U.S. envoy visits Pakistani refugees, promises aid

MARDAN, Pakistan — A top U.S. envoy today expressed sympathy to refugees displaced by Pakistan’s military offensive against the Taliban and promised them more aid from Washington.

Richard Holbrooke, President Barack Obama’s special envoy to Pakistan and Afghanistan, visited two camps housing some of around 3 million people who have fled the month-old campaign to oust the Taliban from the Swat Valley and surrounding regions.

Washington strongly supports the offensive, which is seen as a test of Pakistan’s resolve to take on militants who have built strongholds in the country’s northwest border region with Afghanistan.

But, sensitive to suspicion among some Pakistanis that the government is too close to Washington, officials stress that the United States has no role to play in the campaign other to offer humanitarian aid.

“It’s up to the Pakistan army to give you security — that is not our job,” Holbrooke said. “We are giving assistance.”

Holbrooke on Wednesday announced another $200 million in aid for the refugees, pending Congressional approval, bringing U.S. aid directed at the refugees to $310 million. This amount was more than the rest of the world combined had pledged to help, Holbrooke said.

Holbrooke’s helicopter arrival blew up clouds of dust in the already dry, hot camps. The group was accompanied by a heavy contingent of U.S. and Pakistani security.

Most refugees are staying with friends and relatives, and some 160,000 are living in dusty, sweltering camps.

“We hope you can go back very quickly, but we don’t know,” Holbrooke told refugees.

The camps Holbrooke visited were run by the Red Cross and the United Nations. He asked refugees for their individual stories and about the Taliban. One said he needed an electric fan for the sweltering heat, another complained about the food.

“Our crops are destroyed, and we are getting nothing here,” Abdul Sajid, a farmer from the Buner district just south of Swat, told Holbrooke. “It is coming, the food, but it is not good. I am not satisfied with the conditions at the camp. Now we need your help.”

In Islamabad, the capital, on Wednesday, Holbrooke rejected the idea the U.S. played a part in creating the refugee crisis. He was responding to new audio tape by Osama bin Laden in which the al-Qaida leader said Washington had pressured Pakistan to launch the Swat offensive.

“The idea that anyone is responsible for the refugee crisis other than al-Qaida and the Taliban and the other people that have caused such tragedy in Pakistan is ludicrous,” Holbrooke said.

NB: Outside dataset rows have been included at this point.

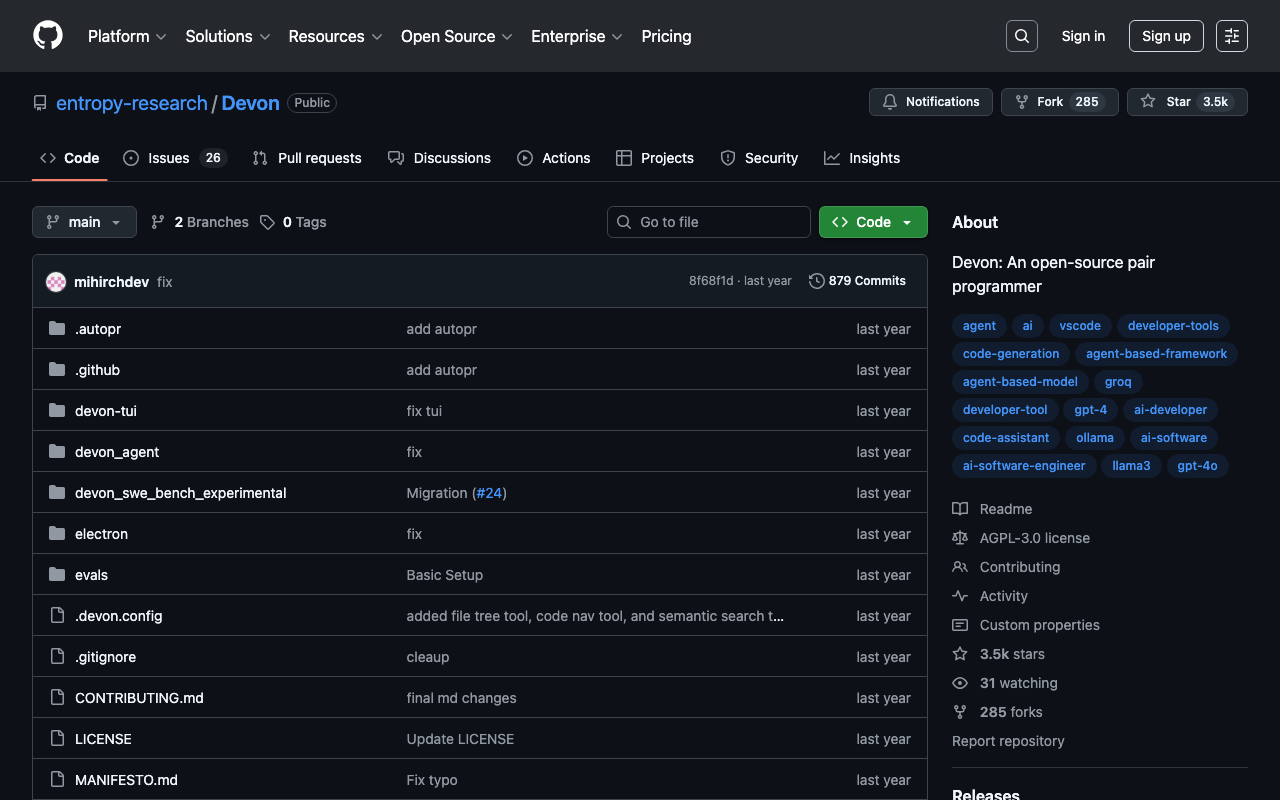The height and width of the screenshot is (800, 1280).
Task: Click the Notifications bell button
Action: click(930, 102)
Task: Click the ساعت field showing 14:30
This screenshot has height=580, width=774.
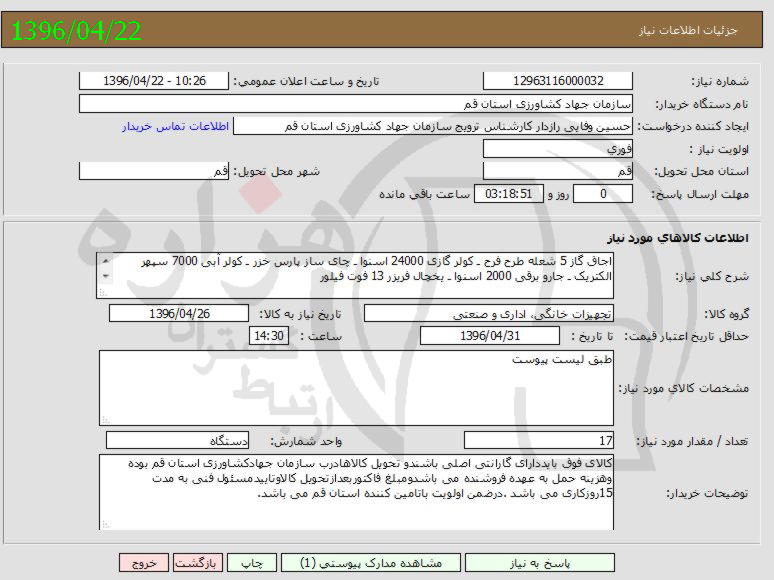Action: (268, 336)
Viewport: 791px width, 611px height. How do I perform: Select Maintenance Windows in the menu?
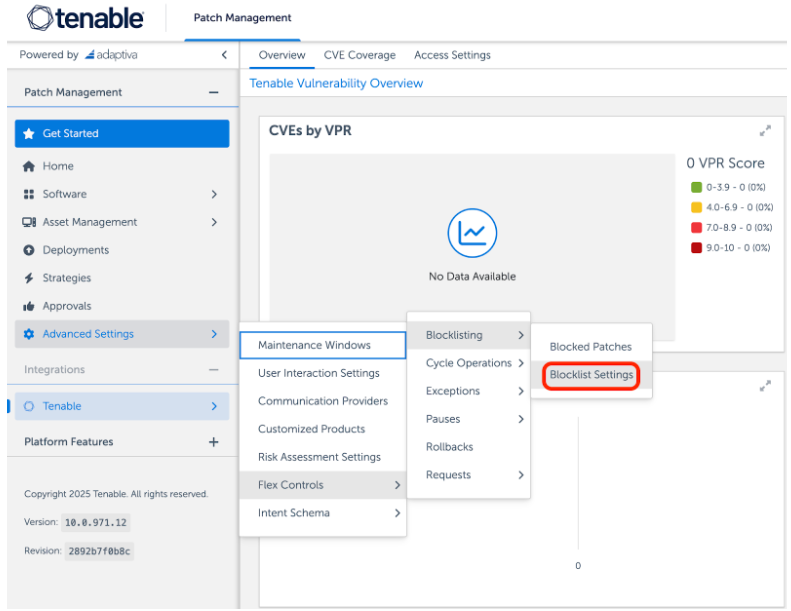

The Swat offensive has been coupled with increasing militant activity in the semiautonomous tribal region bordering Afghanistan as well as what appear to be revenge attacks in other parts of the country.

Earlier this week, dozens of students and staff driving away from a boys school in the North Waziristan tribal region were kidnapped by suspected militants.

Officials said initially they had rescued all of them within hours, though it later emerged that more than 40 were still being held captive.

Deputy Interior Minister Tasnim Qureshi told state-run Pakistan Television that 46 students and two teachers were rescued today, and all captives were now safe.

Lawmaker Saleh Shah told The Associated Press that tribal elders had negotiated their release with local militants. It was not known if any ransom or other demands were made.

In a new report, the International Crisis Group said the Pakistani government needs to devise a blueprint for reconstruction in Swat and make a priority of training a strong local police force.

The Brussels-based think tank also said the international community should encourage Pakistan to stop fighting long enough so aid can reach civilians still trapped in the battle zone.

The group also urged Pakistan to scrap a regulation that imposes an Islamic justice system in Swat that the government agreed to earlier this year as part of a peace deal with the Taliban. The deal later collapsed.

Karim Khattak, a top government official for the region, told reporters visiting Swat on Wednesday the rule would not be tossed aside because residents wanted it because they are fed up with the inefficient regular judicial system.